Paul, I read this this morning and have been thinking about it all day. It would be so much easier if we could all let our guards down and be honest about stuff without the fear of being unloved. When it comes to things where we are upset with things others do, reminding ourselves that we do the same goddamned thing is so important to admit to help us forgive others and ourselves. Just a couple of weeks ago I did something driving 20 times worse than the way my husband does it and I go off at him for. He wasn’t there, but I told him what I did so he could remind me if I ever scold him again, but in just having done so, it has stopped me in tracks every time. That’s an example of not being afraid to be vulnerable and reaping benefits from it.
Having said all that though, I was thinking about a way in which going the whole hog with honesty is inconceivable the way things are, and that’s when you see people failing in ways that you don’t. Obviously you can say “Well, I don’t do that, but I do this. We all fuck up.” but in an extreme case, what if someone needs to be open and say “I know it’s wrong, but I’m really attracted to children.” It seems completely impossible for someone to be able to do that, and yet, if people were able to, it might save so many victims of abuse. That’s an extreme, but devastating example of shame, concealment, and lying causing serious destruction.

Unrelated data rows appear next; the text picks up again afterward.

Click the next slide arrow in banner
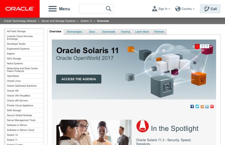 (211, 46)
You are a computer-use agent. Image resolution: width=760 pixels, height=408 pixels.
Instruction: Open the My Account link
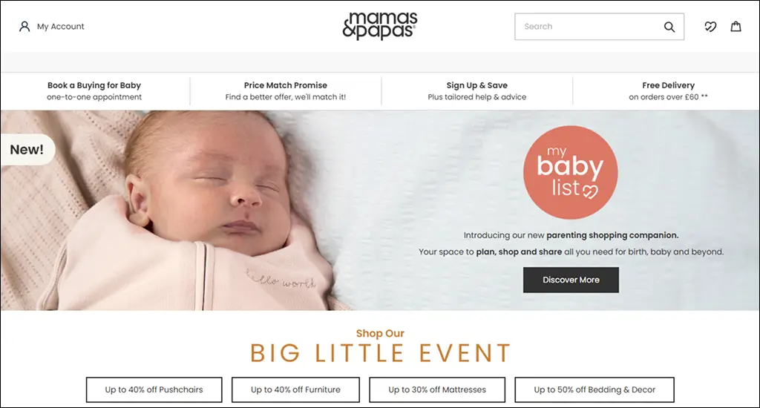coord(51,26)
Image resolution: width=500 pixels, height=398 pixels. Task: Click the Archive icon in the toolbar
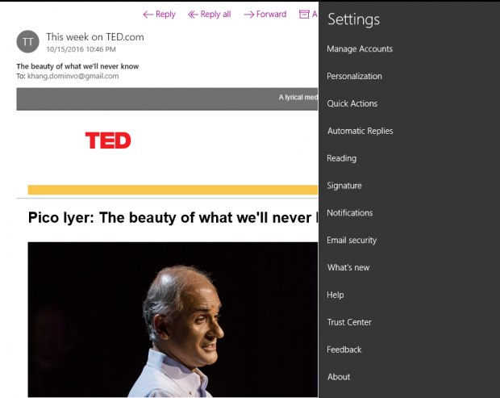click(x=304, y=15)
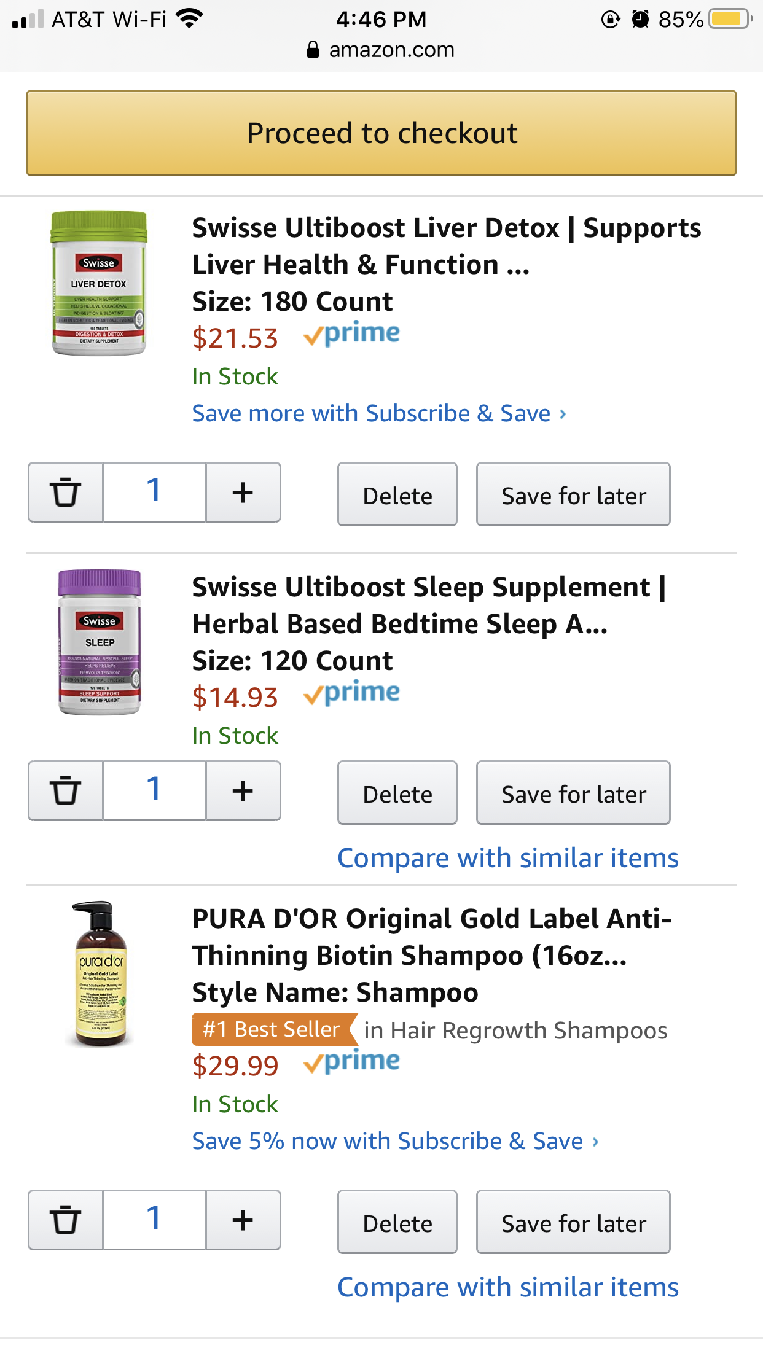
Task: Save PURA D'OR shampoo for later
Action: 573,1223
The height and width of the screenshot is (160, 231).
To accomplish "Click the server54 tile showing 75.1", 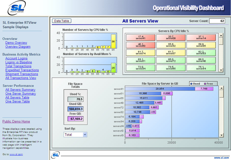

Simone, what a wonderful thing you did telling your husband about the driving thing. Often, in the absence of love, there is this power struggle that goes on in a relationship… particularly our most intimate ones. Who is the best, or after time, the less fucked up. Why not compete over who loves the best? That becomes a mind bending proposal when considered, it has layers. Playing with loving as a ‘competition’ is a way of tricking oneself out of substituting the idea that we’re better than someone else… something we do in an attempt to fill the need/want for love space. Asserting our superiority is an effort to convince that we are worthy of love. Every fucking thing hinges on our drive/need/want for love. I’m convinced it’s by far the biggest drive in humans.
Regarding inconceivable whole hog honesty. We punish honesty because of our own insecurity. If it’s an area where we feel secure, we can be magnanimous (that whole mirror thing). Have you ever seen the film “Dead Man Walking?” It’s an amazing story of a person loving the ‘unlovable’ and her struggles to pull it all off. Culture decides and measures offense. We imprison a person for harming a child sexually, but let the person who pushes the Happy Meal (a slow poisonous death) live in a mansion. Not a perfect comparison, but making a point. It’s impossible for that person to say “I know it’s wrong, but I’m really attracted to children” because there is no one for them to say it to. I think the answer is for ‘me’ to become the person to whom anyone can say such things. When we look at society as the problem, it’s way to big to solve… we cannot control how another acts (though that doesn’t keep us from trying ). But it seems when we think of our self as society, the problem becomes more fixable.